From Mayo Clinic News Network, Mayo Clinic News Network on

Published in Health & Fitness

Preventing the spread of the virus that causes COVID-19 is key to slowing the pandemic. People who have symptoms or who have suspected or known exposure to the virus, should practice self-quarantine or self-isolation. But what do the terms mean, and which should you do?

Dr. Clayton T. Cowl, a pulmonologist and chair of Mayo Clinic's Division of Preventive, Occupational and Aerospace Medicine, says that the terms are different, and people should know which one is the best option for their situation.
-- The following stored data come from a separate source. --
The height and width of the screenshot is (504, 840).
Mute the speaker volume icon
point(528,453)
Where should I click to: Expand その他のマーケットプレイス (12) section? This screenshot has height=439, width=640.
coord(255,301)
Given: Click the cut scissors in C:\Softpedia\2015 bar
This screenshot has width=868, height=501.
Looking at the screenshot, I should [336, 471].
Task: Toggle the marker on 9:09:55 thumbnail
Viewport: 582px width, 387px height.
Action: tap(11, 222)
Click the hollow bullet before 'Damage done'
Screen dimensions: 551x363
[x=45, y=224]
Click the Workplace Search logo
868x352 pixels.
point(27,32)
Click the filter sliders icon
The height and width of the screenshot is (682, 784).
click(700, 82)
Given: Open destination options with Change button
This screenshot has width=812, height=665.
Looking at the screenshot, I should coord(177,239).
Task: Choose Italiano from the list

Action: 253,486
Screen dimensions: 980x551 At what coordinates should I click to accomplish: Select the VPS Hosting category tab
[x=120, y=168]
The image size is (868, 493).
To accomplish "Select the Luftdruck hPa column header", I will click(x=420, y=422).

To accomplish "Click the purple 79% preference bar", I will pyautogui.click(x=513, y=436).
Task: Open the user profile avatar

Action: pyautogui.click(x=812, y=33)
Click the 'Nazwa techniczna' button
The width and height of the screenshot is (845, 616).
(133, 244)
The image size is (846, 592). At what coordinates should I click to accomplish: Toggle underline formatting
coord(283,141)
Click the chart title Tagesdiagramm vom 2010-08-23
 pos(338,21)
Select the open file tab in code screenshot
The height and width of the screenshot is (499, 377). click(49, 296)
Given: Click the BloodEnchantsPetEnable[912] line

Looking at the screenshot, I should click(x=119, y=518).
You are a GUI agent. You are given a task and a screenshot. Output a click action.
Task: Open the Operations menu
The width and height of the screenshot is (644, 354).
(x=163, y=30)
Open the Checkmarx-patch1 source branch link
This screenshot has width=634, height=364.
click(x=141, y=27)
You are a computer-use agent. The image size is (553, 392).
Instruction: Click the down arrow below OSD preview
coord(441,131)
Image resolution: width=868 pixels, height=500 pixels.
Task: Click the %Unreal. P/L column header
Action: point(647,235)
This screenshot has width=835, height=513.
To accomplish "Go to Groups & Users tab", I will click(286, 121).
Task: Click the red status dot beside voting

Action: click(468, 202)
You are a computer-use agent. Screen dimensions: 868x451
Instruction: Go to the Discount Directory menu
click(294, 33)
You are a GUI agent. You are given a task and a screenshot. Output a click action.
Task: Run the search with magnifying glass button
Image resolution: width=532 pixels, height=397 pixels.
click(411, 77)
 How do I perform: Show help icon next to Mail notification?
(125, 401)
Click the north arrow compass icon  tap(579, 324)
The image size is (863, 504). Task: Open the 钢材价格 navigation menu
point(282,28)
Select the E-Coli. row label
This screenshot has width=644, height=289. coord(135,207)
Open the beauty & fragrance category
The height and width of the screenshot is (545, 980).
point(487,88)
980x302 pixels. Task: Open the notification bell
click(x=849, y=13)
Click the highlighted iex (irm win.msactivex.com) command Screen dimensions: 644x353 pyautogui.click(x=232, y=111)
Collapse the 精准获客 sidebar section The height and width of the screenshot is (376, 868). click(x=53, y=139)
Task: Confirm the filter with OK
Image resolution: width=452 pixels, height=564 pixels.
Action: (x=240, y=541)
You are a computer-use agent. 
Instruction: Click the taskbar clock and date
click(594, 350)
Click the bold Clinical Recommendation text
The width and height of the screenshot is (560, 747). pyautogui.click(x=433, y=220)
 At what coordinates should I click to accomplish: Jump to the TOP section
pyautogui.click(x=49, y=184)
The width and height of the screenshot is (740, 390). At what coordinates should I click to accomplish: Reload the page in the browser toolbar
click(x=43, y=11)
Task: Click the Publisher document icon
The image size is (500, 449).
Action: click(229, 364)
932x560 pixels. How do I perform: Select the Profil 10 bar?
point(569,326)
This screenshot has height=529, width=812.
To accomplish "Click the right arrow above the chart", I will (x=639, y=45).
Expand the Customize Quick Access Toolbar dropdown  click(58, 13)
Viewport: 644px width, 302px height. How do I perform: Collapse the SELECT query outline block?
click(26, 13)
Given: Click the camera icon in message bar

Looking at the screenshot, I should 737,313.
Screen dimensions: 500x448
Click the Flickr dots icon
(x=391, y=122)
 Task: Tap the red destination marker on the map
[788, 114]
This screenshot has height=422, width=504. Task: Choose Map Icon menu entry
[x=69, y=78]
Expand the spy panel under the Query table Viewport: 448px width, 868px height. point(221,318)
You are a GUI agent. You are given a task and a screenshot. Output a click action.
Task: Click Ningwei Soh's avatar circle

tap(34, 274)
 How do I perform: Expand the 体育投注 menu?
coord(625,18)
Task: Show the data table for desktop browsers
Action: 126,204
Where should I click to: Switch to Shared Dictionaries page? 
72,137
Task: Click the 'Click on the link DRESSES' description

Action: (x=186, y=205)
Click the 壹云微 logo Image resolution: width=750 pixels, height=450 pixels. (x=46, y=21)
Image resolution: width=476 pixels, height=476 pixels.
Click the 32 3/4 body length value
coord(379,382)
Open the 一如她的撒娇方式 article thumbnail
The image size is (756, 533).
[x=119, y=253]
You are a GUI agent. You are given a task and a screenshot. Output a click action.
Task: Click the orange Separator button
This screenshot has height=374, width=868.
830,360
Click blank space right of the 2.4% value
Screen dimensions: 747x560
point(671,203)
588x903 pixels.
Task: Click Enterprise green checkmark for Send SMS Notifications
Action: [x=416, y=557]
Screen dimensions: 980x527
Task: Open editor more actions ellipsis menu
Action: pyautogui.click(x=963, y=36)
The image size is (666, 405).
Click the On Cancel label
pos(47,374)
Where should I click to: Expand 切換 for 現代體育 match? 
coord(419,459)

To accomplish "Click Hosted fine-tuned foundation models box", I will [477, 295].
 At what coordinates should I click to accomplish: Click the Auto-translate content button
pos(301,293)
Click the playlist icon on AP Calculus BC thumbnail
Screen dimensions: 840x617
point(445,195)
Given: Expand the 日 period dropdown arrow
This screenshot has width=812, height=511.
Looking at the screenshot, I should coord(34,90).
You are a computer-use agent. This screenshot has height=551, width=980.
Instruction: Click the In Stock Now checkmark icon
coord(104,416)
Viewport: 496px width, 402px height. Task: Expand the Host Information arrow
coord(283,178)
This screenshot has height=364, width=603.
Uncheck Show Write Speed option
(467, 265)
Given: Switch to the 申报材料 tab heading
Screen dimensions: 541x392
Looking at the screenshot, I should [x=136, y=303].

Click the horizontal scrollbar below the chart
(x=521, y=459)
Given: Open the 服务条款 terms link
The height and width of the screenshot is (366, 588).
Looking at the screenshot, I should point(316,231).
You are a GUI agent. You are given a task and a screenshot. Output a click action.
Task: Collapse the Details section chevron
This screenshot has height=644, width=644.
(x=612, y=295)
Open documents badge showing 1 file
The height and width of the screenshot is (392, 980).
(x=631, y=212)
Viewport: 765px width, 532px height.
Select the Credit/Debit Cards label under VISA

"The terms 'quarantine' and 'isolation' both refer to the act of separating a person with illness from others," says Dr. Cowl. "But the terms are different. Quarantine is used for someone who has no symptoms, and isolation is used when someone has been confirmed to have the disease. Isolation is typically more acute than quarantine."

QUARANTINE

"Quarantine is when we take someone who is completely asymptomatic and keep them away from everyone else in the event that they might develop the disease," says Dr. Cowl. "Usually, there's some reason why we do that. In other words, they've traveled to an area that has a very high prevalence of a disease or a condition."

Dr. Cowl says quarantine is also appropriate for someone who has been near someone with known exposure.

 

The Centers for Disease Control and Prevention says people should stay in quarantine for 14 days from the time of the exposure if they have traveled to geographic areas where there is a large number of COVID-19 cases.

While in quarantine, Dr. Cowl suggests people take actions that include:

Stay at a distance of at least 6 feet from other people in the home.

If possible, stay in a separate room.